**Stored data entries:**

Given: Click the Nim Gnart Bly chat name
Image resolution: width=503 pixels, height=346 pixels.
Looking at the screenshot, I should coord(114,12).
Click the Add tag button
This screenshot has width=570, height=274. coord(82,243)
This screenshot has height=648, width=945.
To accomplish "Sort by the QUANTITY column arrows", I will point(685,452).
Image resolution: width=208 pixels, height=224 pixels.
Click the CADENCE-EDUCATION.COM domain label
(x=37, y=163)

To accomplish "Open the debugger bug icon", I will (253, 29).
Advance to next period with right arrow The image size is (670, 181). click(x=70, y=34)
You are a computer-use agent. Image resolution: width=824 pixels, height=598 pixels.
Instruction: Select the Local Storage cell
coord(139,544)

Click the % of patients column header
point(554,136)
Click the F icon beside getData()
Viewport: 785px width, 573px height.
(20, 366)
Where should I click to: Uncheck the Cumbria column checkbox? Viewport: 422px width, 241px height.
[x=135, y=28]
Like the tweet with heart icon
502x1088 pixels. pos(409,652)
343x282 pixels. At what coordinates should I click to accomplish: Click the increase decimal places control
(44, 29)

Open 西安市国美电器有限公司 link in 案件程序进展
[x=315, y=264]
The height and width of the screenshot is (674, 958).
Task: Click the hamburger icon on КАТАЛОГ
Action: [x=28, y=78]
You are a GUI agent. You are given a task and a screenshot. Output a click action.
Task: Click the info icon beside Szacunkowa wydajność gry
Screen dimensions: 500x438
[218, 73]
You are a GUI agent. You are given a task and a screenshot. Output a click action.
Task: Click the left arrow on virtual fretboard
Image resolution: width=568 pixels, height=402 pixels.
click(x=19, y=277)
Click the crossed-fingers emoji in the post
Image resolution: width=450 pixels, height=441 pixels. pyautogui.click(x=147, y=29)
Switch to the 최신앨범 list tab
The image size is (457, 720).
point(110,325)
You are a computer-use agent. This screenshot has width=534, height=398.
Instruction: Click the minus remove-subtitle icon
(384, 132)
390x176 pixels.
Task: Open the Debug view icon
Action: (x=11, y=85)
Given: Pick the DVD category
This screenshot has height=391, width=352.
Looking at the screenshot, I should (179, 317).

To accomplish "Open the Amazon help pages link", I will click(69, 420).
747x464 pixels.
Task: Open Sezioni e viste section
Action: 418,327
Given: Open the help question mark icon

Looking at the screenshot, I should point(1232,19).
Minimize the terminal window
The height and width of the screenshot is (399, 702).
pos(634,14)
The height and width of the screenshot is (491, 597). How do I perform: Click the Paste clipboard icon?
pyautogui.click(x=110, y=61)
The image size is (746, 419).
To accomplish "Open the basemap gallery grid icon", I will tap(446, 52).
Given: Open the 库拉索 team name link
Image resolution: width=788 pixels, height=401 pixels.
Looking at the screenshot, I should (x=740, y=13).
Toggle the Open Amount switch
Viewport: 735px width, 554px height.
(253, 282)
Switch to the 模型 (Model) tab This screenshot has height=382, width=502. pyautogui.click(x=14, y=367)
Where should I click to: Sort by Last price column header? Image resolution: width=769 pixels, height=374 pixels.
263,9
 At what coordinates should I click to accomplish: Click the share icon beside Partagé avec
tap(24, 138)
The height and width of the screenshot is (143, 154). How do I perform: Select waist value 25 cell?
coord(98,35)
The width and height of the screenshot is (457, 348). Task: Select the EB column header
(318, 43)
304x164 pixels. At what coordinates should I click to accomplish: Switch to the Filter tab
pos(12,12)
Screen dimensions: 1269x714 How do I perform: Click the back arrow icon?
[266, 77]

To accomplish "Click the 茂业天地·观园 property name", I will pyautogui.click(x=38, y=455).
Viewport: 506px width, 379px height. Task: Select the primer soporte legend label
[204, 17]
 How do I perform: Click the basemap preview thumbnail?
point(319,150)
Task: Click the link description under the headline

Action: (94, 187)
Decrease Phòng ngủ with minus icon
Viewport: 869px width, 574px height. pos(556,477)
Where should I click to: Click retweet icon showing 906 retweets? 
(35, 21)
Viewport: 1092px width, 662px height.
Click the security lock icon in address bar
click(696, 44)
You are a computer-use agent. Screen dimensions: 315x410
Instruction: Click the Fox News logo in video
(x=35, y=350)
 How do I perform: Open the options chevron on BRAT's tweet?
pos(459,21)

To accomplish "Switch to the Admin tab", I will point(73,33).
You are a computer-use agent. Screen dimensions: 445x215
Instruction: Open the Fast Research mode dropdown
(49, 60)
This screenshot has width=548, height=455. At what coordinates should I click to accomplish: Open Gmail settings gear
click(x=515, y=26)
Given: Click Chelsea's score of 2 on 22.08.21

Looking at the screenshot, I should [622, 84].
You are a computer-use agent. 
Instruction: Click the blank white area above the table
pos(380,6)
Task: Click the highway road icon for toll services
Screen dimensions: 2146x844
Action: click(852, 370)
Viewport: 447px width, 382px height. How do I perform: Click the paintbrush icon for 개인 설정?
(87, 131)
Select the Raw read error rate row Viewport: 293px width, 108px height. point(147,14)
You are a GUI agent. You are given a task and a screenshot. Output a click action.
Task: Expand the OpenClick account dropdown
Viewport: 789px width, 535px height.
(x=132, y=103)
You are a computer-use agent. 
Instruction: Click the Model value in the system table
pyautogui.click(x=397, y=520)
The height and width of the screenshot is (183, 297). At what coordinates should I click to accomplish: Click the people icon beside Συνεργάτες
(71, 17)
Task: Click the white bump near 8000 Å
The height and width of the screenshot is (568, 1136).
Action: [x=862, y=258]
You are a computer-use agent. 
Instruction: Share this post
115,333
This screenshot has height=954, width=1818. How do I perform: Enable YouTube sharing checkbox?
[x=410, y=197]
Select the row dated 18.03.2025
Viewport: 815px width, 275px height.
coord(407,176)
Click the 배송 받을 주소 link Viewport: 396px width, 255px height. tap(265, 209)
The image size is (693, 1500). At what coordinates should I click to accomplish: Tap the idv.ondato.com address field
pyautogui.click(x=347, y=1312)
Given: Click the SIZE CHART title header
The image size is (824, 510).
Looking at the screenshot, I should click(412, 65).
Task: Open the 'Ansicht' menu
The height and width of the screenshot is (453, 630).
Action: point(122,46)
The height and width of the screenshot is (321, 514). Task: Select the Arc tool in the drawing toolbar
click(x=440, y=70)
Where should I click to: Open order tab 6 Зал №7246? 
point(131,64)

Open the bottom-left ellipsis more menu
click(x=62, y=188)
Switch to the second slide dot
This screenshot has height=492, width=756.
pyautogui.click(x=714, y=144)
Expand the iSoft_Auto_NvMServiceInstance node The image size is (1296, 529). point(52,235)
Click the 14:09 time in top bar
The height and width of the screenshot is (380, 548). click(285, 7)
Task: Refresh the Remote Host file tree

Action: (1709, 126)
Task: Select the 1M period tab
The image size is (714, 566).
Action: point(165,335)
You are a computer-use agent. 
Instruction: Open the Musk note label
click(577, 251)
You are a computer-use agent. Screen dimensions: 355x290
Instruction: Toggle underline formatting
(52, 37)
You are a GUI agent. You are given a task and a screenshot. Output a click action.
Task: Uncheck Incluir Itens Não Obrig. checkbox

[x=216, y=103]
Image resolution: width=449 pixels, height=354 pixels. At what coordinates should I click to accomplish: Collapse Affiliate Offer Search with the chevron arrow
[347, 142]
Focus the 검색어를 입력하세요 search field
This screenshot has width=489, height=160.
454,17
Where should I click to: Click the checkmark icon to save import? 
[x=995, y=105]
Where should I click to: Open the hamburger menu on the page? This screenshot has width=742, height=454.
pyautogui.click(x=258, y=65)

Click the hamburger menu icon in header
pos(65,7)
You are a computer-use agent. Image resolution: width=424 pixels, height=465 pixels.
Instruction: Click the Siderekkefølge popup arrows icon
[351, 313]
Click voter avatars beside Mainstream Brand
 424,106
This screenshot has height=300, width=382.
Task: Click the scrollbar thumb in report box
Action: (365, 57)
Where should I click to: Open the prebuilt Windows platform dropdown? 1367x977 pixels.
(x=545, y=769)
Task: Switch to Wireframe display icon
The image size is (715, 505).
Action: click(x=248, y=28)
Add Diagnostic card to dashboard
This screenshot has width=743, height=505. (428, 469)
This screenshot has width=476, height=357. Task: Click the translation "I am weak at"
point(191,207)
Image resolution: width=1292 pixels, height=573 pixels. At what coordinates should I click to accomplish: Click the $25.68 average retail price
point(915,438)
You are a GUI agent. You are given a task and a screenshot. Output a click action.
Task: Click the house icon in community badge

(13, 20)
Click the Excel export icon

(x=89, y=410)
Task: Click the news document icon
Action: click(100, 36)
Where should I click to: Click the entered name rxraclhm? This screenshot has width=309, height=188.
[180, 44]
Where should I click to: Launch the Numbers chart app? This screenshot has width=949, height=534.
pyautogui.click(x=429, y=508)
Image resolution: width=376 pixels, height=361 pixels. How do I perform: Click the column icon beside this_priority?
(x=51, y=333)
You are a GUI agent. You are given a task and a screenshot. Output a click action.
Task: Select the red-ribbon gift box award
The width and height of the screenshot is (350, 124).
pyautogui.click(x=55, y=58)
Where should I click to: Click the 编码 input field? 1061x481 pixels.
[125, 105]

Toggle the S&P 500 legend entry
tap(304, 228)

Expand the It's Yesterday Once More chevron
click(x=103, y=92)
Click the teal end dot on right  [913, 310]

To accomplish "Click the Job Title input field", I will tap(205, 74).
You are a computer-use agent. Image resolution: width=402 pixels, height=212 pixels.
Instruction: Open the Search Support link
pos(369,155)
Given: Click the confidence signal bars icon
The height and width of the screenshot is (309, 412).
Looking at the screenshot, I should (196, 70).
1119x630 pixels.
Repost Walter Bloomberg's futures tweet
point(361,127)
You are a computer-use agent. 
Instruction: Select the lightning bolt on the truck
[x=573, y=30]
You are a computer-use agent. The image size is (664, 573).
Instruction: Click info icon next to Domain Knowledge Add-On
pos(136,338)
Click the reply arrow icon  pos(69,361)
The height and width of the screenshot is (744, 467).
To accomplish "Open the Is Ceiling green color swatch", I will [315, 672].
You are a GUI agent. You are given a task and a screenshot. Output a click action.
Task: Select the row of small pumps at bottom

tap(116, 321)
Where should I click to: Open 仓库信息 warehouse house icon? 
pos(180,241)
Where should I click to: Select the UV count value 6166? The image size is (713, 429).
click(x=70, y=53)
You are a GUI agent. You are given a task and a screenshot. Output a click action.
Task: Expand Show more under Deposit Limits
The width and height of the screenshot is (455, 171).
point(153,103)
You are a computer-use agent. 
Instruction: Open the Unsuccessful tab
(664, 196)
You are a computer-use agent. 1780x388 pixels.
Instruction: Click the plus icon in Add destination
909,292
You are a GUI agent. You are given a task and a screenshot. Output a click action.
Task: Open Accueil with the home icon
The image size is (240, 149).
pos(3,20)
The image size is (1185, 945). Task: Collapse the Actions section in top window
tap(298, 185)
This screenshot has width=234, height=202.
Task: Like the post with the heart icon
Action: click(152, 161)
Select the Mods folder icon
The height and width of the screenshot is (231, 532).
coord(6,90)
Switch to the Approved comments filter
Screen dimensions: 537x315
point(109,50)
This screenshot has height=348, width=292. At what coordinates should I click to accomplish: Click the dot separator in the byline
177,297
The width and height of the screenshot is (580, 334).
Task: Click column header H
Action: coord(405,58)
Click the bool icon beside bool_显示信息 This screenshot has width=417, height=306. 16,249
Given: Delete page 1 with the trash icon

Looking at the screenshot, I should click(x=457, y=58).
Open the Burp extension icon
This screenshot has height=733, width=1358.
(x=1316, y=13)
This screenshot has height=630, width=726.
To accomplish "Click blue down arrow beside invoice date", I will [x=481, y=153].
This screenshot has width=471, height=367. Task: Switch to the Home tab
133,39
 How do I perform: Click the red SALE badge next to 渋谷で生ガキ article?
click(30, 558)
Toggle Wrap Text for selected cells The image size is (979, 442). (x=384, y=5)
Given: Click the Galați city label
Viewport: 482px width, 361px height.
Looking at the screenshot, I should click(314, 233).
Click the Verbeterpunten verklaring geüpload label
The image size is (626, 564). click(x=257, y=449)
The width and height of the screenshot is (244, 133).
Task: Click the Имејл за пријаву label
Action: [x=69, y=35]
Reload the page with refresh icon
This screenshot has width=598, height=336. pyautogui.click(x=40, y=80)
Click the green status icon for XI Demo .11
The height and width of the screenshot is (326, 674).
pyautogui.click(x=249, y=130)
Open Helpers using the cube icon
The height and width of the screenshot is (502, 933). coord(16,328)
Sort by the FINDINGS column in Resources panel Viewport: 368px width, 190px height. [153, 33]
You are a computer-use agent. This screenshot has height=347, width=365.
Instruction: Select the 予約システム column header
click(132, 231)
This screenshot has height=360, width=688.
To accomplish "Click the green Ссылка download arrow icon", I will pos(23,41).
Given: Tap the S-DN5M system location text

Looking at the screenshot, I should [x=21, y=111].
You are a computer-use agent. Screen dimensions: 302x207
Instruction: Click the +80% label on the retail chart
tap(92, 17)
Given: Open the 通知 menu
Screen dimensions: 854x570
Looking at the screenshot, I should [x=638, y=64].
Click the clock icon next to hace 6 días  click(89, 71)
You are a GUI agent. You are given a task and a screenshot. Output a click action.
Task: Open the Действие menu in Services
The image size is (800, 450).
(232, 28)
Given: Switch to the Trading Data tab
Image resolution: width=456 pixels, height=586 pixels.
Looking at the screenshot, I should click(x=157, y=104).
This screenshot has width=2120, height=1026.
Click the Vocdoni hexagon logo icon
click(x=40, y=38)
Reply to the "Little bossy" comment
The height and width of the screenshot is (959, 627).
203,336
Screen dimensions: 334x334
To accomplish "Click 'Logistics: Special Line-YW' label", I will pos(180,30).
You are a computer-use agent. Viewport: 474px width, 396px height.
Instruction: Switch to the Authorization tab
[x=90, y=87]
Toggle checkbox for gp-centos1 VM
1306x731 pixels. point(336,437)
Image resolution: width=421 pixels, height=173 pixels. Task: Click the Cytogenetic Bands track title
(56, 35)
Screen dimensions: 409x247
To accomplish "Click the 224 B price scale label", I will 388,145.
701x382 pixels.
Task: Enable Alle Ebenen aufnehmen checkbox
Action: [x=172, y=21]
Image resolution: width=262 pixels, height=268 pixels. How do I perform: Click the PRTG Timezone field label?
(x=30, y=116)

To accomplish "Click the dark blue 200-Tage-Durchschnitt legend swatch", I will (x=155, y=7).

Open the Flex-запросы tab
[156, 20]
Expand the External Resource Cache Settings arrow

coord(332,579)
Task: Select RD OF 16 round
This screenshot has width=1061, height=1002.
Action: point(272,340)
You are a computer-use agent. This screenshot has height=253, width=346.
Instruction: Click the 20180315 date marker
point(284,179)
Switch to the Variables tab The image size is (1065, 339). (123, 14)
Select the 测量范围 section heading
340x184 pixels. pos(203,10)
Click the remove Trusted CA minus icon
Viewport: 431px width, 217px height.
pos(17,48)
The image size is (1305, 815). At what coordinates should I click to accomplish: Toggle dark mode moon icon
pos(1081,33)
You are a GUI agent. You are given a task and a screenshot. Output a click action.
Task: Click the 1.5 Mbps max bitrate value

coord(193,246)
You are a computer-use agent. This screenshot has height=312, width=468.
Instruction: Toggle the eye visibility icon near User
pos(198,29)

**What is needed:** Restate word for word the lines of the data above, starting at the line containing "How do I perform: Open" and ending at the line containing "Task: Click the highway", both included, and nothing more.

**Written reply:**
 How do I perform: Open the options chevron on BRAT's tweet?
pos(459,21)

To accomplish "Switch to the Admin tab", I will point(73,33).
You are a computer-use agent. Screen dimensions: 445x215
Instruction: Open the Fast Research mode dropdown
(49, 60)
This screenshot has width=548, height=455. At what coordinates should I click to accomplish: Open Gmail settings gear
click(x=515, y=26)
Given: Click Chelsea's score of 2 on 22.08.21

Looking at the screenshot, I should [622, 84].
You are a computer-use agent. 
Instruction: Click the blank white area above the table
pos(380,6)
Task: Click the highway road icon for toll services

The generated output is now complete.